Getting to the Core of Chocolate
Chocolate…it comes in different shapes, it is probably one of the most versatile desserts in the way that it goes with almost any flavour, and as humans, we built over time a very strong emotional connection with this food.
Chocolate, is there at the best of times and sometimes at worst too. But is chocolate more than just a treat, an indulgence or a comforting moment? The answer is yes. This food has tremendous benefits to our overall health and that is due to the great range of phytonutrients and nutrients that are found within the core of the cacao bean…the foundation to the word “chocolate”. Chocolate is made out of cacao beans, that come from a tree called Theobroma cacao. The beans are a rich source of theobromine, flavonoids, amino acids and minerals.
Theobromine is a methylxanthine, and it acts on the Central Nervous System and lipids in the blood. This compound has a similar effect to caffeine, offering increased concentration, motivation and increased brain performance during difficult tasks. The reason for these actions is the theobromine inhibitory effects over the adenosine receptors in the Central Nervous System. The difference between caffeine and theobromine is the duration of these effects. Theobromine is metabolised slower, meaning it gives longer lasting positive effects over the function of the brain, as opposed to caffeine.
With regards to the blood lipid profile, research shows that cacao consumption could have a beneficial role because theobromine can help elevate the HDL cholesterol (the good cholesterol), but reduce the LDL cholesterol (the cholesterol that increases metabolic diseases chances). Thus cacao consumption may have positive effects over the cardiovascular system, due to its theobromine content. Cacao beans contain caffeine as well, which comes from the same family of methylxanthines, but it is less concentrated in cacao beans compared to coffee beans. When it comes to the flavour of chocolate, it is the balanced ration between theobromine and coffee that makes our brain like this food.

**Source information:**

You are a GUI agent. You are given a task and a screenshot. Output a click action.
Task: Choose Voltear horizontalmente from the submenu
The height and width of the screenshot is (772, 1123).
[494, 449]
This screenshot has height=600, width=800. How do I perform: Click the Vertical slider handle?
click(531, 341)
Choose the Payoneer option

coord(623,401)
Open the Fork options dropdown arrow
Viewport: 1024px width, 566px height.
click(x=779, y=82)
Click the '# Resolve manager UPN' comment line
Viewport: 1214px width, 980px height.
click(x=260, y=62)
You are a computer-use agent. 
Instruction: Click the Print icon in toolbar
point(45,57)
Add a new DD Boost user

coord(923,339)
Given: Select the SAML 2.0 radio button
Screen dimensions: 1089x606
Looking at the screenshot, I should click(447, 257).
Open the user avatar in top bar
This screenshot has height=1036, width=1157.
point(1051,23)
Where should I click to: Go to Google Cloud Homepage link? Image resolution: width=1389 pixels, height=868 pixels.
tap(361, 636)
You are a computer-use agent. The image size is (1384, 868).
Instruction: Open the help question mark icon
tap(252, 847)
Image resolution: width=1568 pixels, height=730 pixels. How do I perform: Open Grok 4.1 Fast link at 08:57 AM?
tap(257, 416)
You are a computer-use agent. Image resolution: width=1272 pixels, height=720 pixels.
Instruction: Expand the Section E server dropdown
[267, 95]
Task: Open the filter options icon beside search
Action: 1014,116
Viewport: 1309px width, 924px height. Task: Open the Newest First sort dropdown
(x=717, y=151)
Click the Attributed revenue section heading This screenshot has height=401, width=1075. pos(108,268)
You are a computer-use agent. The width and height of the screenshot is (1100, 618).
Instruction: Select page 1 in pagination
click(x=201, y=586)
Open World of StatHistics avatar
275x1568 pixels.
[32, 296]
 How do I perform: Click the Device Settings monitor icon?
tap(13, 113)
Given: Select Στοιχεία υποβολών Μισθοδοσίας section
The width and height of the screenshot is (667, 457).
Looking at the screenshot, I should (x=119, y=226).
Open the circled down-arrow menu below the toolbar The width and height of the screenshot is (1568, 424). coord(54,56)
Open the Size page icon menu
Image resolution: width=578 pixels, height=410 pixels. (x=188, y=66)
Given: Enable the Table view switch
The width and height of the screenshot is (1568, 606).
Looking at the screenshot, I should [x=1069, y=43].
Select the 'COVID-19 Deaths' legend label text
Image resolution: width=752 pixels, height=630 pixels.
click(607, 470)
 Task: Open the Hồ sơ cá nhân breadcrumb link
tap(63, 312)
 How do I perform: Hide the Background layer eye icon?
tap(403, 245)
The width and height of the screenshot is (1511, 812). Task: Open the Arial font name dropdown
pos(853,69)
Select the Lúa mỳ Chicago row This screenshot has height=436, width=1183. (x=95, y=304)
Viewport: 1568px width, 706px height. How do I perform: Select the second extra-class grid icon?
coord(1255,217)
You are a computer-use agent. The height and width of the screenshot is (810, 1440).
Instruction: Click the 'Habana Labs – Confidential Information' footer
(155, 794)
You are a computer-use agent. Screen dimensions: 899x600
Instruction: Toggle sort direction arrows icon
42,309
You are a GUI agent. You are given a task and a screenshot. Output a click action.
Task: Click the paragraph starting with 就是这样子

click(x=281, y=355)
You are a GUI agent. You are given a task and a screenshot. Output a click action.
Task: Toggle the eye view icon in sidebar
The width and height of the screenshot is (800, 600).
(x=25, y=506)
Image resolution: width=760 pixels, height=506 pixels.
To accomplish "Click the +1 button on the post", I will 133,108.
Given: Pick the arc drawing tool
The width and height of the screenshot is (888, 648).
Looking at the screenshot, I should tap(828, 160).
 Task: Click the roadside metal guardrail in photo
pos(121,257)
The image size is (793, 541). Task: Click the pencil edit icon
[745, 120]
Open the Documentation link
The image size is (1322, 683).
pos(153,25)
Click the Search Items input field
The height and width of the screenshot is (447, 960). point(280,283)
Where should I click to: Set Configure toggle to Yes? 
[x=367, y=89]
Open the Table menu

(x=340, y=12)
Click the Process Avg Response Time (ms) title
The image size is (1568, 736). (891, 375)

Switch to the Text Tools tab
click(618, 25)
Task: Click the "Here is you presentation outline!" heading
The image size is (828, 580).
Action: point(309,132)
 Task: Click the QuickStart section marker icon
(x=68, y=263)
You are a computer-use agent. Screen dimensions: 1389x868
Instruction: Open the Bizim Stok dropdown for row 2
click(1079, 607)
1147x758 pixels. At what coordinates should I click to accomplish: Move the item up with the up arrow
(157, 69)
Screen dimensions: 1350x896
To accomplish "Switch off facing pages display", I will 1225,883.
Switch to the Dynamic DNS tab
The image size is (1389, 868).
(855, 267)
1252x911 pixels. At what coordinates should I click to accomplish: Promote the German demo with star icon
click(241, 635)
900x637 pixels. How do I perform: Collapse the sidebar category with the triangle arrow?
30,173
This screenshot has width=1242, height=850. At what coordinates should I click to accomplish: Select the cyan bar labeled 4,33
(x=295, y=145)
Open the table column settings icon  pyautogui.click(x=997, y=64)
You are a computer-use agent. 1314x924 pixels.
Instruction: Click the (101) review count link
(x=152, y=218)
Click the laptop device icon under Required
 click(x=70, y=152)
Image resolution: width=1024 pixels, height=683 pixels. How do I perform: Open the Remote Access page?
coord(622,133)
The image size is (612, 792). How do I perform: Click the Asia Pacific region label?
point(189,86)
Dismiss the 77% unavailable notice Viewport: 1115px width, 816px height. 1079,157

**What the exercise asks:** According to the chocolate article, what tree do cacao beans come from? Answer using only the chocolate article.

**Answer:** Theobroma cacao.